8

Un hombre miraba el agua oscura y las nubes rosadas desde un murallón de lava mientras el alba se cernía sobre la costa oriental de Maui.

Se llamaba Henri Benoit, que no era su nombre auténtico, sino el alias que usaba en ese momento. Frisaba los cuarenta, tenía pelo rubio más o menos largo y ojos grises y claros, y medía más de un metro ochenta. Ahora estaba descalzo, con los dedos de los pies hundidos en la arena.

Su holgada camisa de lino blanco colgaba sobre sus pantalones grises de algodón, y miraba las aves marinas que graznaban mientras rozaban las olas.

Henri pensaba que esos graznidos podrían haber sido los acordes iniciales de otro día impecable en el paraíso. Pero el día se había malogrado aun antes de empezar.

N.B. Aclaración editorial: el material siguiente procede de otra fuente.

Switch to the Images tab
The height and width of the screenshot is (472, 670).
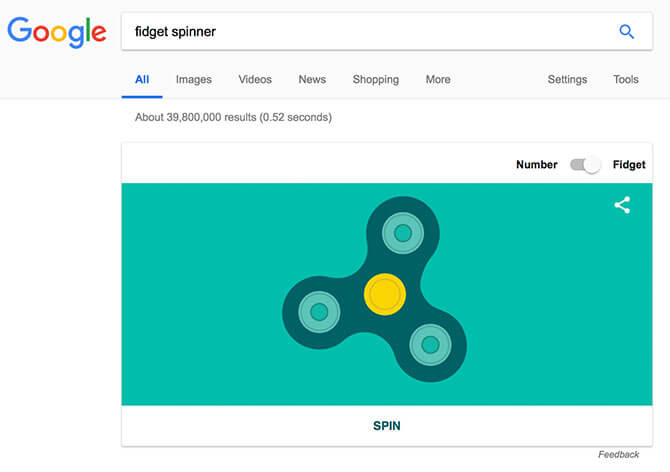pyautogui.click(x=194, y=79)
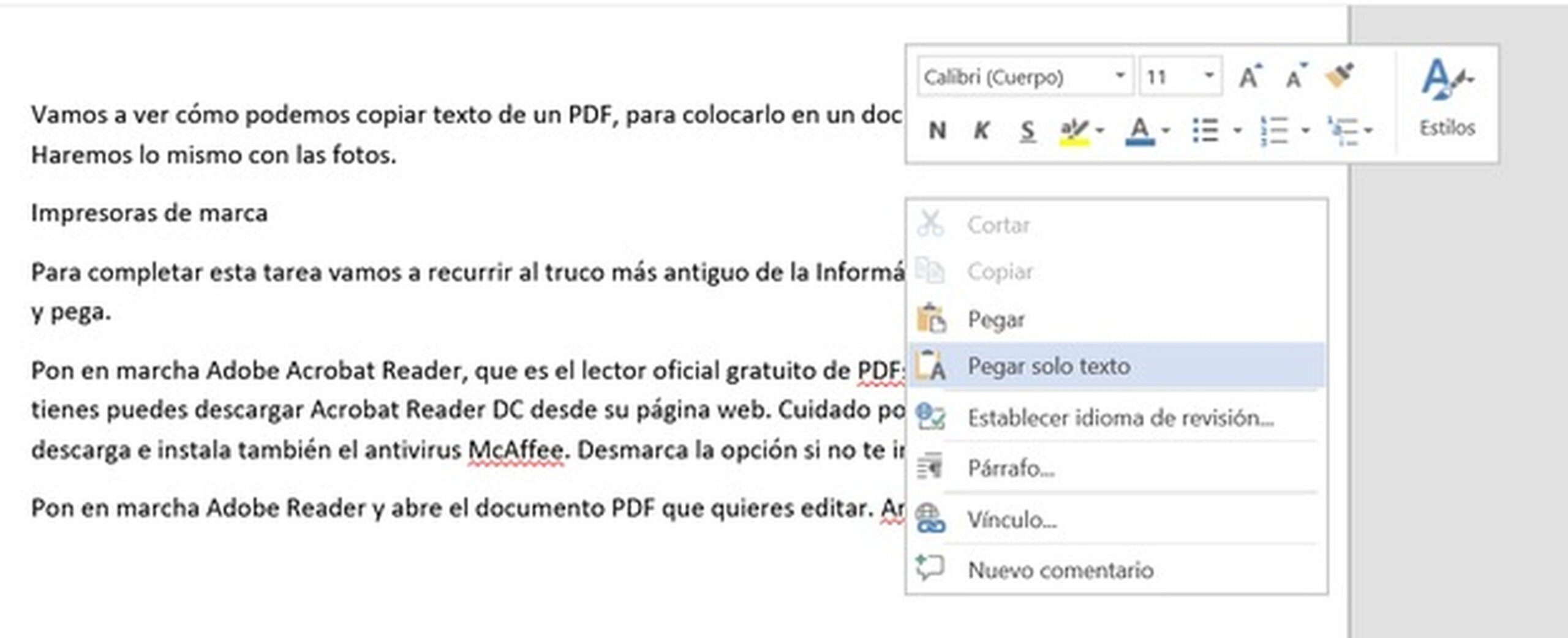The image size is (1568, 638).
Task: Click the multilevel list icon
Action: point(1341,130)
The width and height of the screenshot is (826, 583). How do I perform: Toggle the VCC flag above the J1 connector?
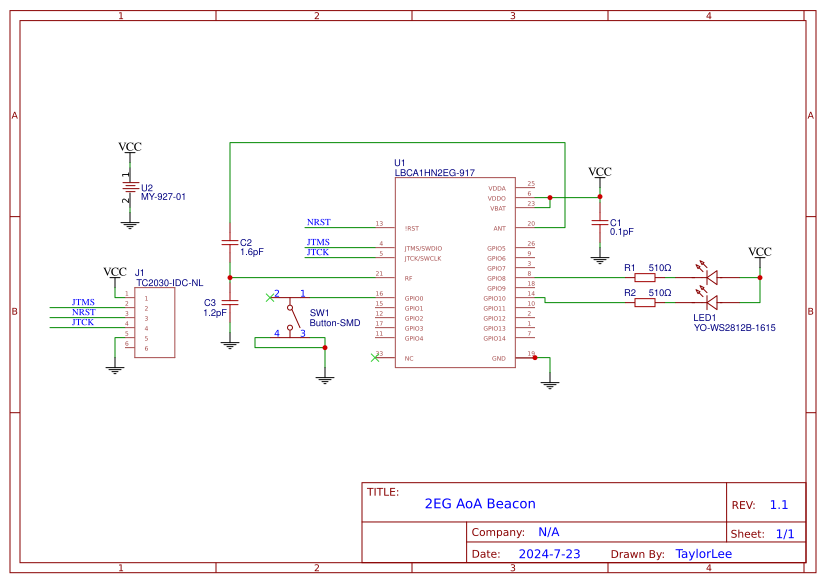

Henri dio la espalda al mar, se guardó el PDA en un bolsillo del pantalón y, mientras el viento le hinchaba la espalda de la camisa como una vela, subió el parque en declive que conducía a su bungaló particular.

Abrió la puerta con cancela, cruzó el lanai y el entarimado claro hasta la cocina, se sirvió una taza de café kona. Regresó al lanai, se repantigó en la tumbona junto a la tina caliente y se puso a cavilar.

Ese lugar, el Hana Beach Hotel, estaba en el tope de su lista de favoritos: exclusivo, confortable, sin televisión, ni siquiera teléfono. Rodeado por cientos de hectáreas de bosques, encaramado sobre la costa de la isla, aquel plácido grupo de edificios constituía un refugio perfecto para los muy ricos.

Allí un hombre podía relajarse perfectamente, ser la persona que era, realizar su esencia como ser humano.

La llamada telefónica desde Europa oriental había estropeado su relajación. La conversación había sido breve, prácticamente un monólogo. Horst le había dado las noticias buenas y las malas en un tono de voz que semejaba una navaja cortando un órgano vital.

Horst le había dicho a Henri que su trabajo había tenido una buena acogida, pero que había problemas.

¿Había escogido la víctima adecuada? ¿Por qué la muerte de Kim McDaniels era como el sonido del aplauso de una sola mano? ¿Dónde estaba la prensa? ¿Habían recibido todo aquello por lo que habían pagado?

—Entregué una realización brillante —rugió Henri—. ¿Cómo puedes negarlo?

—Cuida tus modales, Henri. Aquí somos todos amigos, ¿sí?

Sí. Amigos en un proyecto estrictamente comercial en el que un grupo de camaradas controlaba la pasta. Y ahora Horst le decía que sus compinches no estaban conformes. Querían más. Más enredos en la trama. Más acción. Más aplausos al final de la película.

—Usa tu imaginación, Henri. Sorpréndenos.

Le pagarían más, desde luego, por servicios adicionales. Al cabo de un rato, la perspectiva de ganar más dinero atemperó el mal humor de Henri sin modificar básicamente su desprecio por el Mirón.

«Conque quieren más, ¿eh? Vale».

Cuando terminó su segunda taza de café, había elaborado un nuevo plan. Sacó un teléfono inalámbrico del bolsillo y empezó a hacer llamadas.